| Mostra
sobre Jean Rouch acontece no Cine Humberto Mauro |
| 19.06.09
:: Giuliano Mendes | Sortimentos.com |
O “antropólogo-cineasta” francês Jean
Rouch (foto) será homenageado com
a maior retrospectiva já feita no país
de sua obra, como parte das comemorações
do calendário oficial do Ano da França
no Brasil. A mostra reúne 77 filmes de
sua própria autoria e 14 outros sobre ele
e será realizada em Belo Horizonte entre
22 de junho e 21 de julho no Cine Humberto Mauro
(Avenida Afonso Pena, 1537,
Centro). Pelo seu tamanho e importância, é
uma das duas maiores retrospectivas
de Jean Rouch já vistas no mundo, comparável
apenas à realizada pela Cinemateca
Francesa em 1999.
“Trazer uma retrospectiva de Jean Rouch deste porte
para Belo Horizonte é um
marco para o público brasileiro e uma grande
homenagem ao grande cineasta,
um inovador do cinema documental”, comemorou o diretor
de Relações Internacionais
do Ministério da Cultura, Marcelo Dantas.
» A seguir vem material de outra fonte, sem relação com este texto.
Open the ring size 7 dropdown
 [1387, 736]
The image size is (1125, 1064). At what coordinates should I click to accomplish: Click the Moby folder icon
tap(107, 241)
Entretanto, a mostra não ficará apenas
restrita a Belo Horizonte. Antes de chegar à
capital mineira, ela teve uma temporada
paulistana de 3 a 28 de junho e depois, será
exibida no Rio de Janeiro, com abertura
em 18 de julho, e Brasília, a partir de 5
de agosto.
Rouch, ícone do cinema documentário
moderno, é conhecido como uma das principais
referências do grupo de intelectuais e cineastas
que deu corpo à Nouvelle Vague
francesa. O cineasta e etnólogo foi um dos
maiores representantes do cinema
direto, um marco da renovação da linguagem
cinematográfica nos anos 1960.
Em sua visão, o documentário etnográfico
era uma forma de estabelecer um diálogo
com o sujeito de seu estudo, e não uma mera
descrição. Neste contexto, parte
de sua técnica consistia em trazer os personagens
retratados ao primeiro plano,
tornando-os sujeitos, e não objetos do discurso.
Jean Rouch filmou em pelo menos
uma dezena de países, principalmente no continente
africano, como Costa
do Marfim, Niger, Mali, Gana, Burkina Fasso e Benim.
A retrospectiva tem curadoria do filósofo
e ensaísta de cinema brasileiro Mateus
Araújo Silva, brasileiro, e do antropólogo
italiano Andrea Paganini, ambos radicados
em Paris. O projeto foi desenvolvido pela associação
Balafon e tem patrocínio
da Secretaria do Audiovisual do Ministério
da Cultura e do Instituto Moreira Salles.